One study, published in JAMA in 2016, found that in 2013 alone, “low back and neck pain accounted for the third-highest amount” spent on healthcare in the United States, coming to an estimated total of $ 87.6 billion.
Now, three specialists at the Krembil Research Institute in Toronto, Canada, have looked into the effects of back pain in the general population over time, assessing information about comorbidities (coexisting health conditions), disability, and the use of medication, among other factors.
The good news and the bad
The researchers analyzed data collected from 12,782 participants based in Canada, whose health they followed from 1994 to 2011.
The investigators interviewed the participants once every 2 years, gathering information on their comorbidities, levels and frequency of pain, disability status, drug use, and visits to their physicians.
Throughout the follow-up period, 45.6 percent of the participants reported at least one instance in which they experienced back pain.
Among this cohort, the researchers identified four categories of back pain:
- persistent (reported by 18 percent of participants)
- developing (28.1 percent)
- occasional (33.4 percent)
- recovery from back pain (20.5 percent)
The researchers found that the participants with persistent or developing back pain tended to experience more pain overall, as well as greater disability.
The participants in these groups also used more drugs for pain relief and paid more visits to doctors than individuals who had occasional back pain or who had recovered. Still, the participants in the recovery group reported taking increasing dosages of opioids over time.
“The good news is that 1 in 5 people with back pain recovered,” says the study’s lead author, Mayilee Canizares, Ph.D. “[H]owever,” she adds, “they continued to use opioids and antidepressants, suggesting that people recovering from back pain need ongoing monitoring.”
“The bad news was that 1 in 5 experienced persistent back pain, with an additional group — almost 1 in 3 — who developed back pain over time.
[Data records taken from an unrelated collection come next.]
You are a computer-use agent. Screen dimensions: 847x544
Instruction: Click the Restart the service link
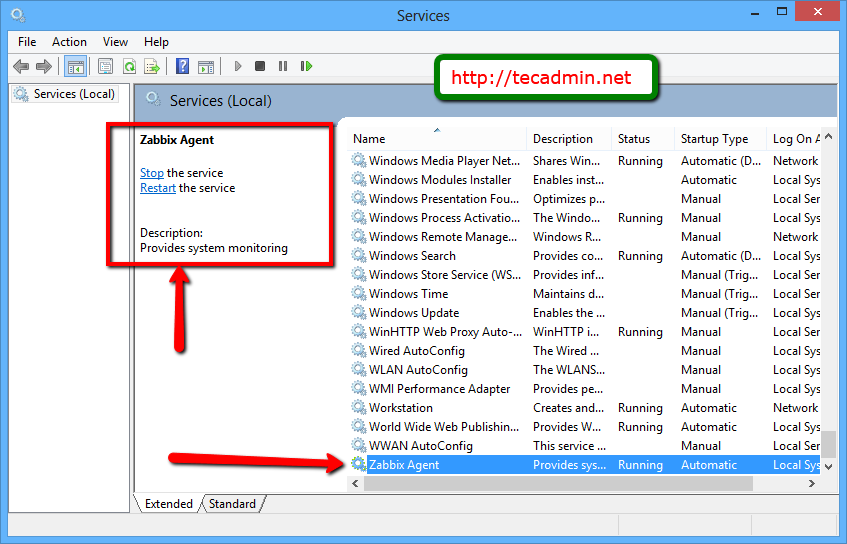click(158, 188)
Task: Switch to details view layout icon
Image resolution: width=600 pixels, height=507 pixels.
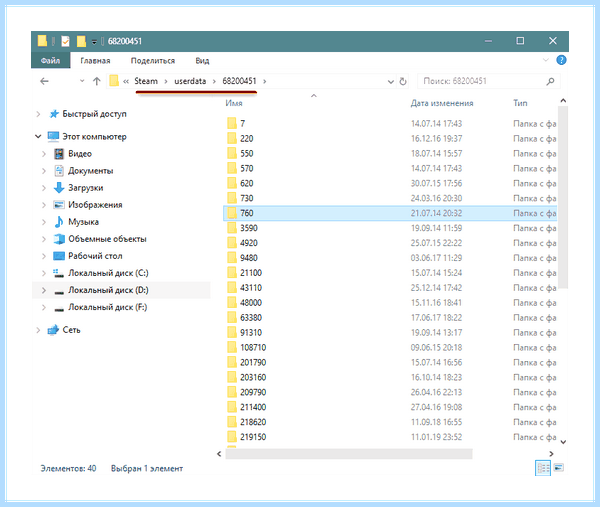Action: pos(543,468)
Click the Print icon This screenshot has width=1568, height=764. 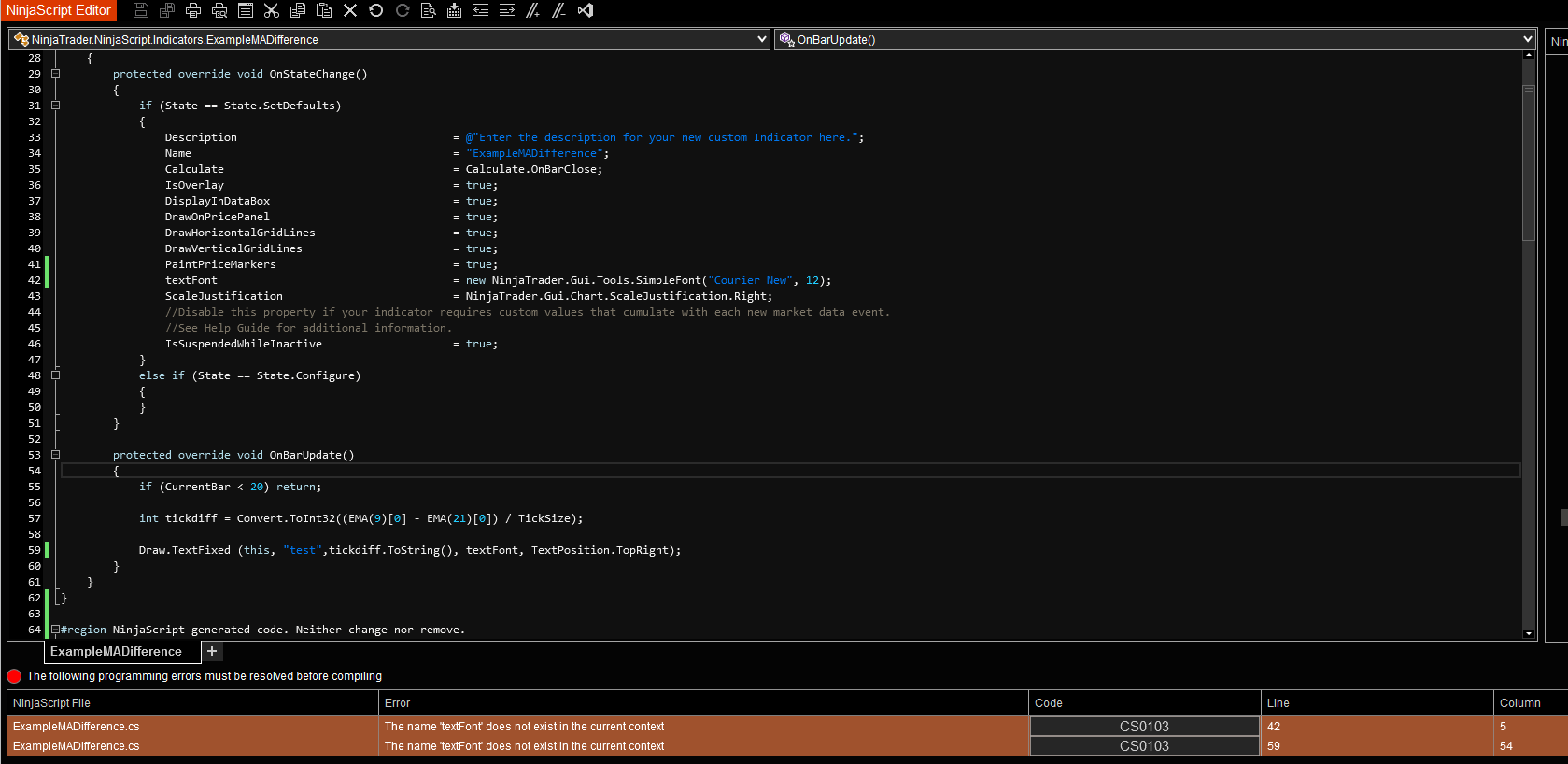(x=193, y=10)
These two groups were associated with greater pain limiting activity, disability, and depression, as well as increased healthcare and medication use.”
Mayilee Canizares, Ph.D.
In response to these findings, Canizares and her colleagues suggest that doctors should aim to prescribe more personalized treatments for back pain, rather than offering the same generic approach to everyone.
Currently, physicians often prescribe opioids for the management of back pain, though there is evidence that non-opioids could work just as well, and recent research has encouraged the increased prescription of therapies that rely less on drugs and more on restorative approaches.
“The distinct groups identified in [our present] study may represent opportunities for more individualized treatment and preventative strategies,” Canizares also emphasizes.